Summer is a time to bask in the sunshine, enjoy nature and take on new experiences. 

“We hope our families at Gillette can participate in some fun in the sun and make good memories,” says Tammy Larson, therapeutic recreation specialist. “But we understand that for our families daily life can be overwhelming at times. We want to make sure having fun is actually fun and not another complication for them.”

Cole Collins enjoys fishing.

To help simplify summer plans, Gillette families can contact Therapeutic Recreation and talk to a specialist to get advice on indoor and outdoor activities. Not all families visiting Gillette are from Minnesota but the general suggestions can be adapted to other locales.“We have a big resource file list of places to go and things to do, including suggestions from other Gillette families. We need to have a physician referral to make sure their child is medically stable to take on some activities and then we’re happy to help,” Larson says.

Larson shares a few tips to make sure families of children who have mobility or health challenges can have enjoyable, do-able experiences.

  • Take on smaller adventures at first and build up to bigger activities. “Try going to the Como Zoo in St.

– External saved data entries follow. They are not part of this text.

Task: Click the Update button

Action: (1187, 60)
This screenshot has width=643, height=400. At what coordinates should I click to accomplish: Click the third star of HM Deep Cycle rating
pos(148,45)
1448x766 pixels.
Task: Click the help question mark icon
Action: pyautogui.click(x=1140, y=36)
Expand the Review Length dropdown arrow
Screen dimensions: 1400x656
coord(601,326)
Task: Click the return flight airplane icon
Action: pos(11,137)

Paul, or a smaller zoo in your area, first before you travel out of state to visit a larger zoo,” Larson says.
  • Pre-plan your summer adventure. Be sure to bring all of the medical items you need and pack a change of clothes, sunblock, and any special foods. “The Gillette therapeutic recreation specialists can talk to families on the phone and help them plan,” says Larson.
  • Take advantage of special programs and sports activities geared towards people who have disabilities. For example, Larson suggests families might enjoy watching a wheelchair softball game. These games are an opportunity to let your child see athletes who are in similar physical condition play a sport and have fun on a team. The games are usually free. Go to the Courage Kenny Adaptive Sports and Recreation website to get a schedule of the games in the Twin Cities.
  • For outdoor activities, investigate organizations such as Capable Partners. This non-profit helps people fish, boat, hunt, and enjoy the outdoors in Minnesota no matter what their physical challenges.

The Minnesota Department of Natural Resources has an online list of accessible recreation organizations. The list includes information about accessibility at Minnesota State Parks, campsites, trails and fishing piers.

At the end of the summer Larson suggests a visit to the Minnesota State Fair. “The Fair is a great place to be if you have a disability. It’s really set up so everyone can have a good time at the ‘Great Minnesota Get-Together.’ You can find excellent parking, good mass transit options and most of the fairground exhibits are very accessible,” Larson says.  

Larson cautions that families shouldn’t feel pressured to take on all-day activities or big adventures. Even a few hours sitting by a lake or watching a ballgame can be enjoyable and rewarding. 

 

Cole Collins (pictured) and his family enjoy outdoor summer activities.